[How to complete this task]: Each entry that follows should be given again word for word; please leave out its pictures.

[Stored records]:
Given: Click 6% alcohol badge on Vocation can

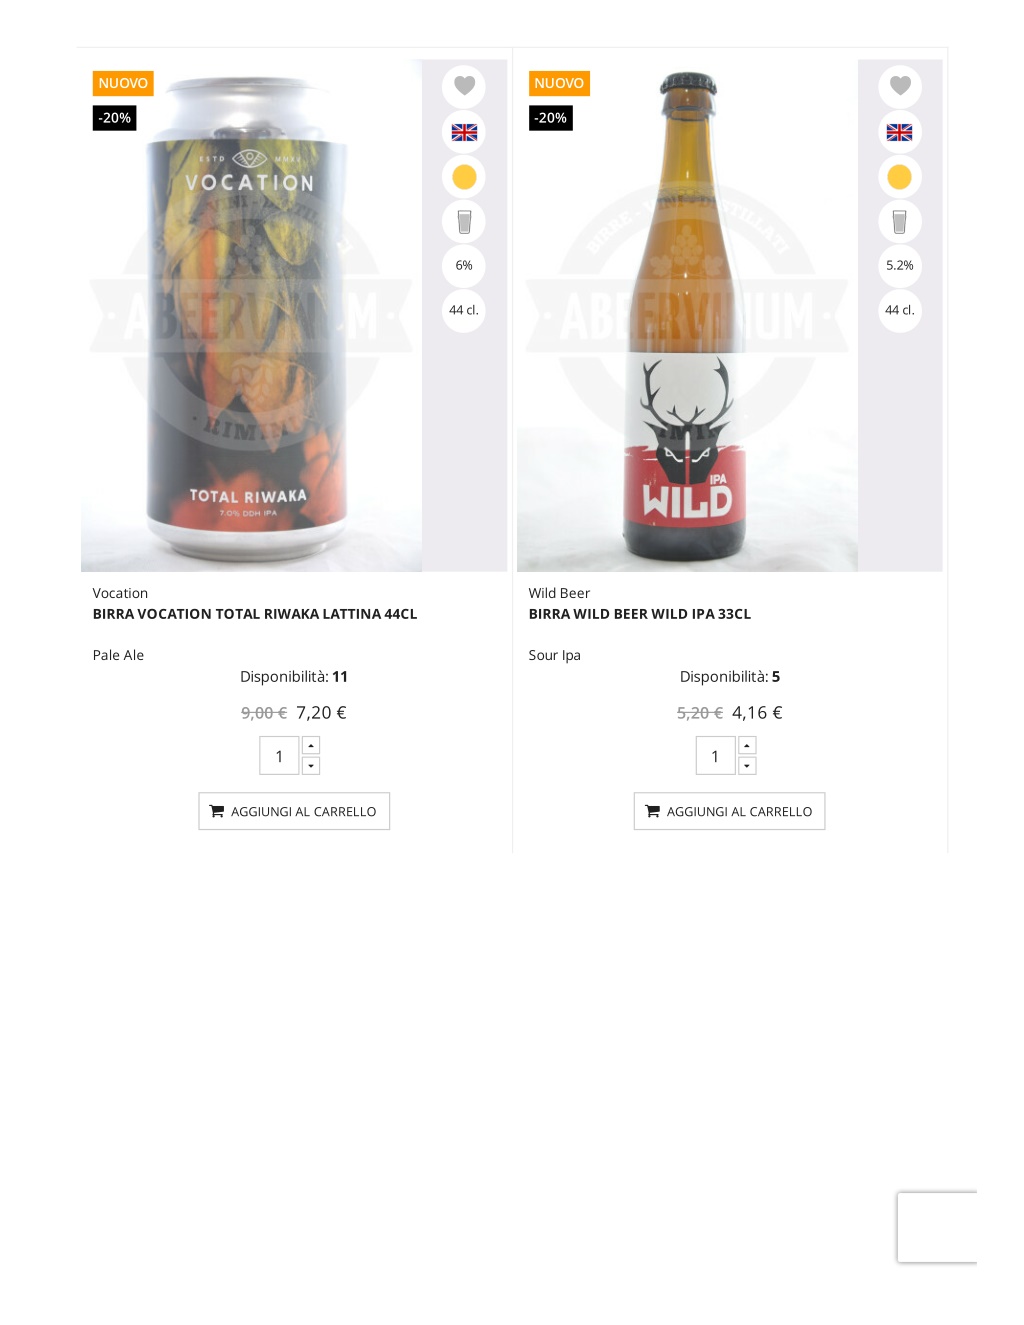Looking at the screenshot, I should tap(464, 266).
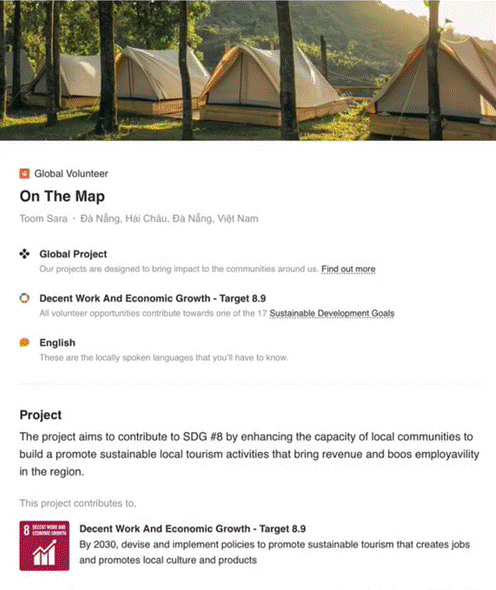Click the Project section heading
This screenshot has width=496, height=590.
pyautogui.click(x=40, y=415)
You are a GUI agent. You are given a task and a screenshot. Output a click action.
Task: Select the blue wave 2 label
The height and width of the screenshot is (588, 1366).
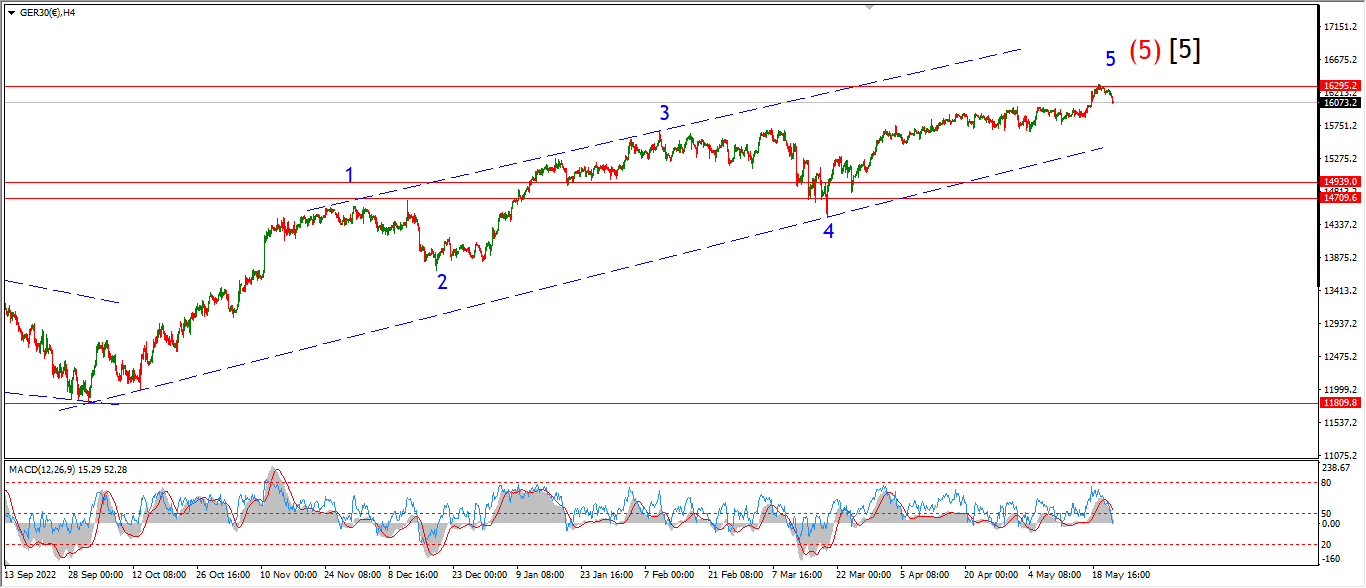(x=442, y=282)
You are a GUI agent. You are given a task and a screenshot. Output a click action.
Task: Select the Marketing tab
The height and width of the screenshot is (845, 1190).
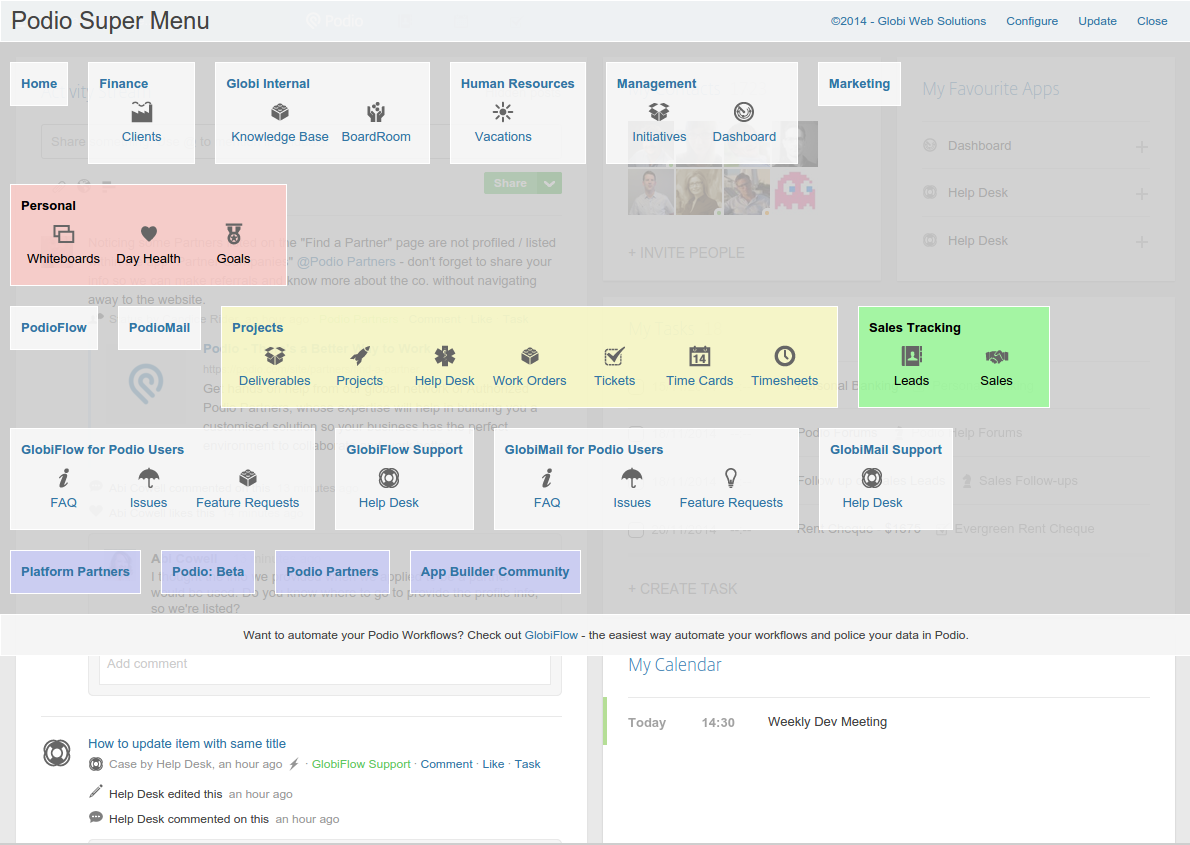(x=858, y=84)
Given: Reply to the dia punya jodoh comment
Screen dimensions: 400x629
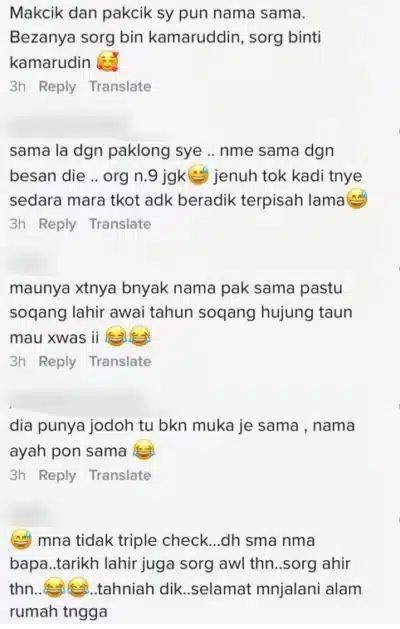Looking at the screenshot, I should tap(57, 475).
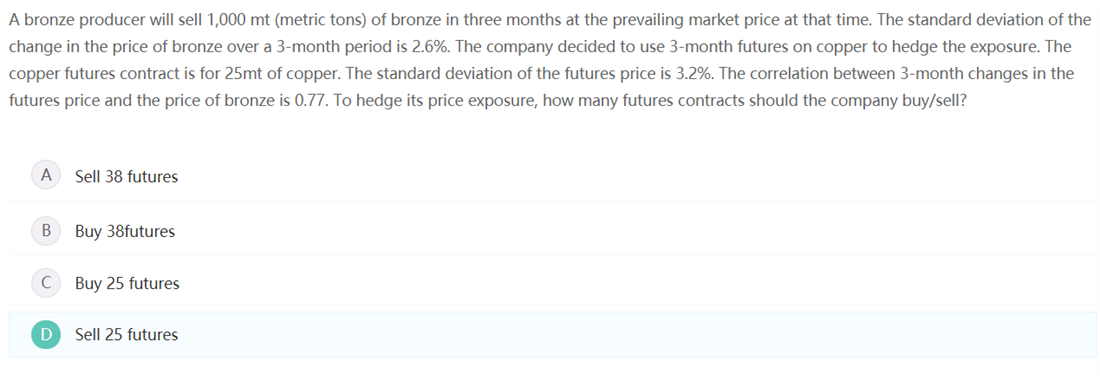Choose the B option circle

[46, 230]
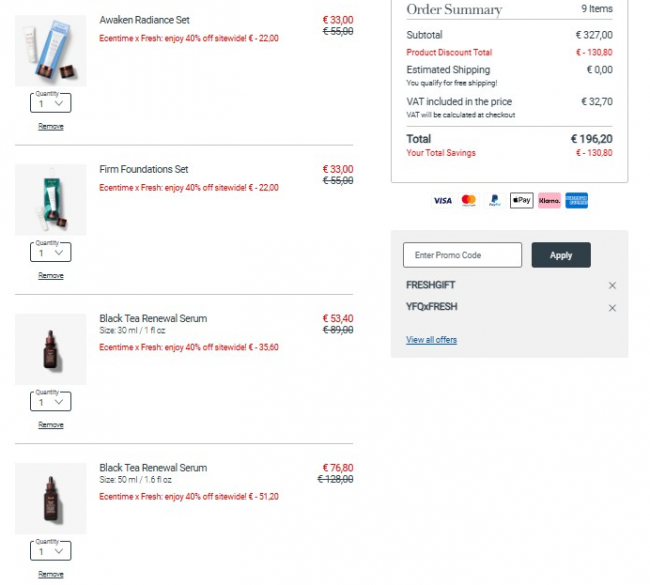
Task: Expand quantity selector for 30 ml Serum
Action: 51,402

[Expected answer]:
Given: Click 6% alcohol badge on Vocation can

Looking at the screenshot, I should tap(464, 266).
Click the Project section heading
This screenshot has width=496, height=590.
pyautogui.click(x=40, y=415)
You are a GUI agent. You are given a task and a screenshot. Output a click action.
Task: Select the blue wave 2 label
The height and width of the screenshot is (588, 1366).
(x=442, y=282)
You are a GUI agent. You are given a task and a screenshot. Output a click action.
Task: Select the Marketing tab
The height and width of the screenshot is (845, 1190).
(x=858, y=84)
Given: Reply to the dia punya jodoh comment
Screen dimensions: 400x629
Looking at the screenshot, I should tap(57, 475).
Choose the B option circle

[46, 230]
Task: Expand quantity selector for 30 ml Serum
Action: 51,402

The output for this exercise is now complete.